You'll need to know the total number of nodes in your cluster. Instructions for finding this information are included below.

Steps

1. Open a web browser to Marathon's management portal

Using the port you mapped in the Prerequisites section, open a web browser to http://localhost:[port #]/marathon.  You will see all the applications currently deployed to your cluster here.
2. Click the "Create Application" button in the upper-right of the portal


3. Change to "JSON Mode"


4. Paste the following Marathon app definition into the text area

NOTE: Change the <number of nodes in cluster> to equal the total number of nodes. You can find this information by counting the number of nodes at http://localhost:[port #]/#/nodes/.
{
  "id": "/docker-cleanup",
  "cmd": "sudo docker rm $(sudo docker ps -a -q) & sudo docker rmi $(sudo docker images -a -q) & echo Done! & sleep 3600",
  "cpus": 0.01,
  "mem": 32,
  "disk": 0,
  "instances": <number of nodes in cluster>,
  "constraints": [
    [
      "hostname",
      "UNIQUE"
    ]
  ],
  "acceptedResourceRoles": [
    "*",
    "slave_public"
  ]
}

This application will run one instance on each node of the cluster (enforced by the hostname:UNIQUE constraint, and proper configuration of the instances variable).  On each node, it will attempt to clean all stopped containers and images.  Don't worry, running containers and images will be unaffected due to the lack of the -f (force) argument.
After cleaning is complete, the application will output "Done!" to stdout, and will sleep for 3,600 seconds (60 minutes). After the 60 minute timeout, the application will gracefully exit. However, because Marathon has been configured to ensure there are '<number of nodes in cluster>' instances running, the application will immediately restart and the process will run again. If you don't want this, please make sure to follow the rest of this tutorial within 60 minutes of clicking "Create Application".
5. Click "Create Application", and wait for all instances to spin up

NOTE: 5/5 is only used here as an example.  The actual value will be equal to the <number of nodes in cluster> variable you configured above.

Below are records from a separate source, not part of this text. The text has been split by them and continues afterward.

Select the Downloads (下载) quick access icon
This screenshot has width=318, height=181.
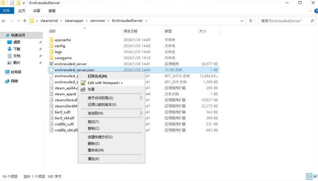pos(10,49)
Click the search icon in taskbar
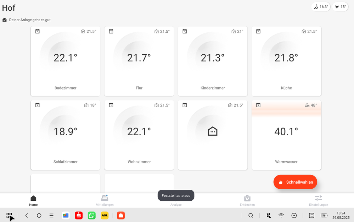 pyautogui.click(x=251, y=216)
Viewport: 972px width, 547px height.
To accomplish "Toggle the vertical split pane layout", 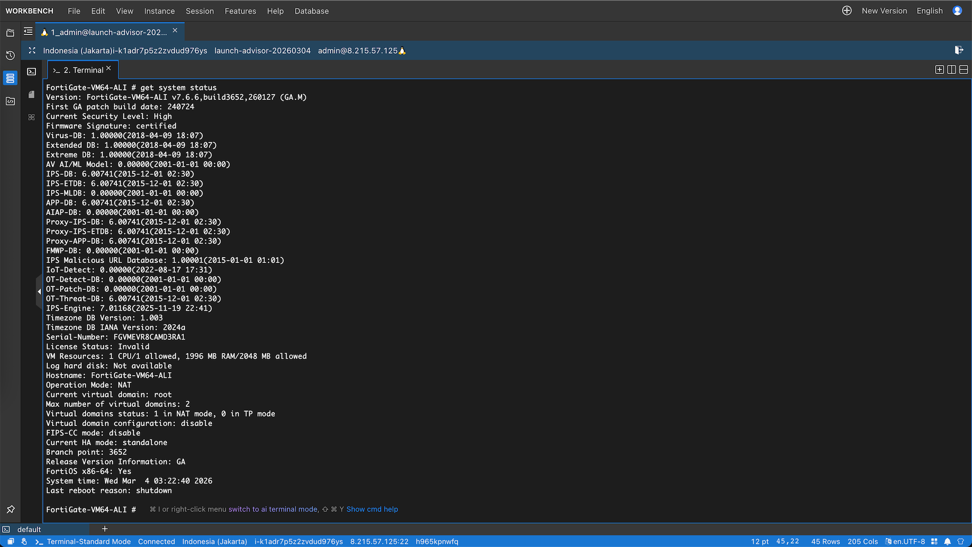I will pyautogui.click(x=951, y=70).
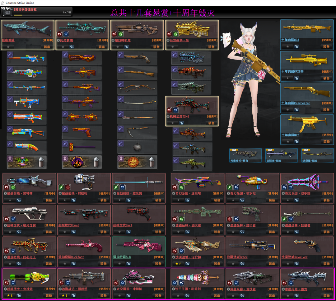The width and height of the screenshot is (336, 301).
Task: Click the green badge on 爆烈神机弩 card
Action: (x=121, y=34)
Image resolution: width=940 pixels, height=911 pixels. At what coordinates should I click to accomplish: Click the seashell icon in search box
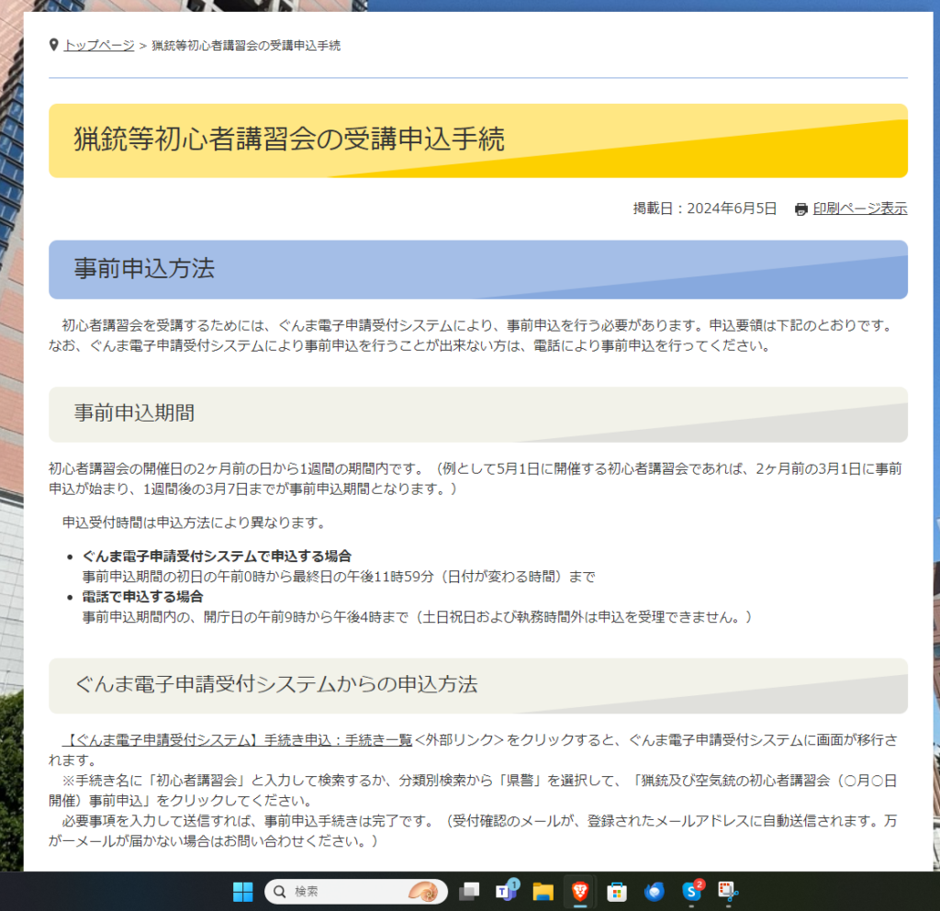point(423,891)
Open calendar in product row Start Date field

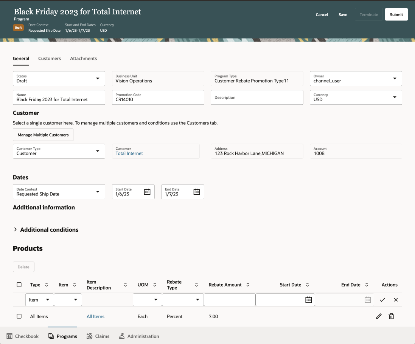[x=309, y=300]
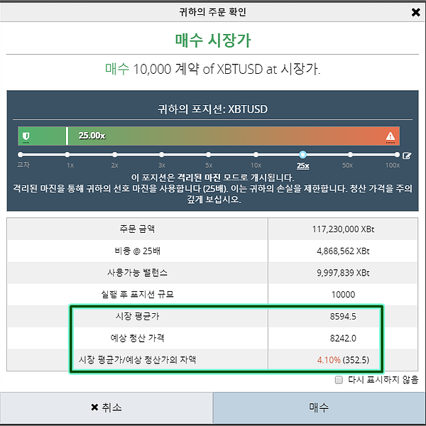Enable the 다시 표시하지 않음 checkbox
This screenshot has width=426, height=426.
point(339,380)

6. Click the application name to go to the details page, and verify that all instances report "Done!" in stdout


Some nodes may take longer to clear out than others if they have more cached images and containers.
7. Suspend the application (optional)

At this step, the application will clean all nodes once an hour.  If you don't want this, go to the application details page again, click the gear icon, and select "Suspend".  This will scale the number of instances to zero, effectively disabling it.  You can always re-scale back to <number of nodes in cluster> at a future date to run the cleanup again.
8. You're done! Retry your failing deployment again.

FAQ


The cleanup application is stuck with Status "Waiting" or "Delayed", with some number of instances not running!

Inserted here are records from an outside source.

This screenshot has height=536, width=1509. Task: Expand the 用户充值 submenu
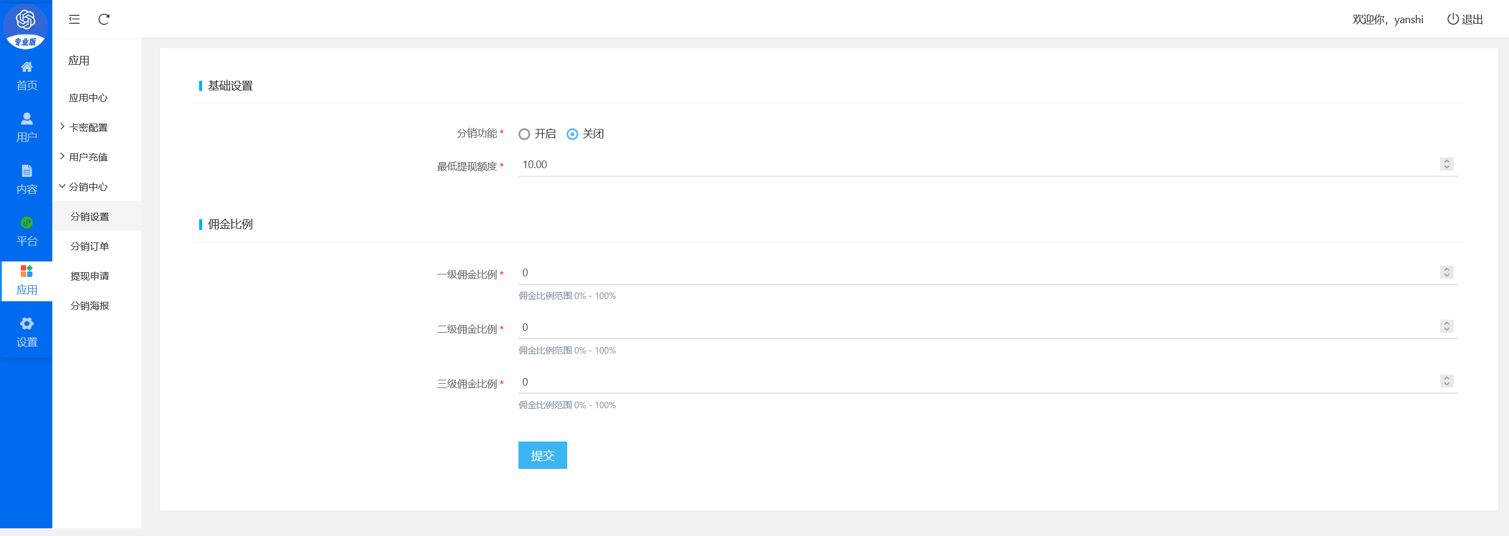(x=88, y=157)
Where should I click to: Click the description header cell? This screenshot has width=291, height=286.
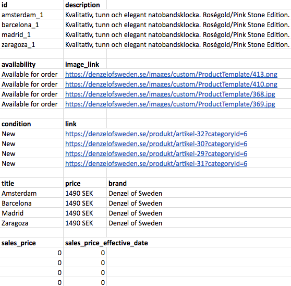pos(85,5)
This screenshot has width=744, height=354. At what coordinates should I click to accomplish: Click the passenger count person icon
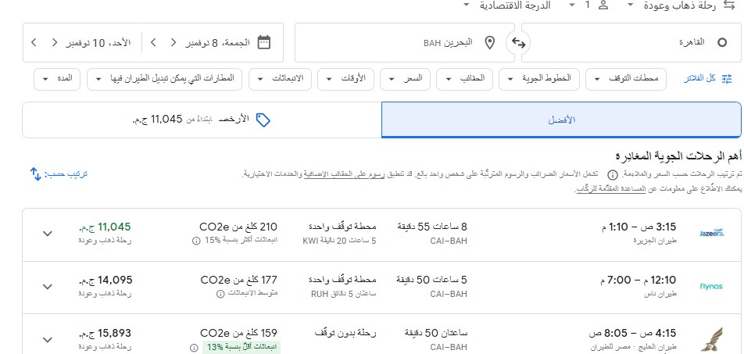tap(603, 5)
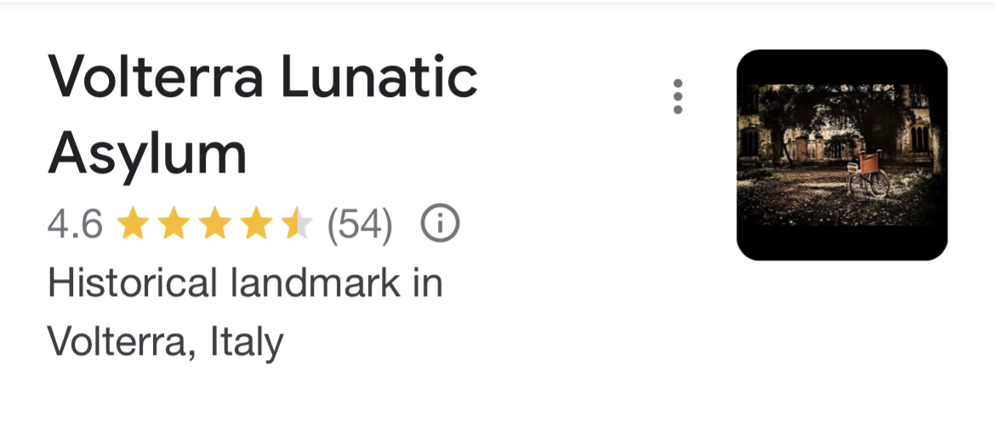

Check the value you are using for <number of nodes in cluster> to ensure you aren't specifying a higher number of instances than nodes. Only one instance per node can be run, due to the hostname:UNIQUE constraint. Marathon will wait forever for another available node to execute on.
Check the Mesos logs at http://localhost:[port #]/mesos. In the "Completed Tasks" section, look for any instances of your cleanup application with status "KILLED" or "FAILED". You can go to the "Sandbox" for those instances to see their stderr and stdout to check for any obvious errors. Make sure to take note of the "Host" that attempted to run the application to identify if one node in particular is failing to execute it.
One or more of your nodes may not have 32MB of memory available to run the application. In this case, you'll need to identify the node, identify the running applications on that node, and scale-down some of the running applications in Marathon until there is 32MB available.  (All of this information can be found at http://localhost:[port #]/mesos.) Alternatively, you can SSH to the node from the master and execute the commands manually.
Your node's disk may be so full that Marathon cannot deploy the application. In this case, you'll need to SSH to the node from the master and execute the commands manually.


I don't have access to the private SSH key used to create my cluster!

If your environment is Azure Container Services, you can reset SSH keys, create/delete users, etc, with the Azure VMAccess extension.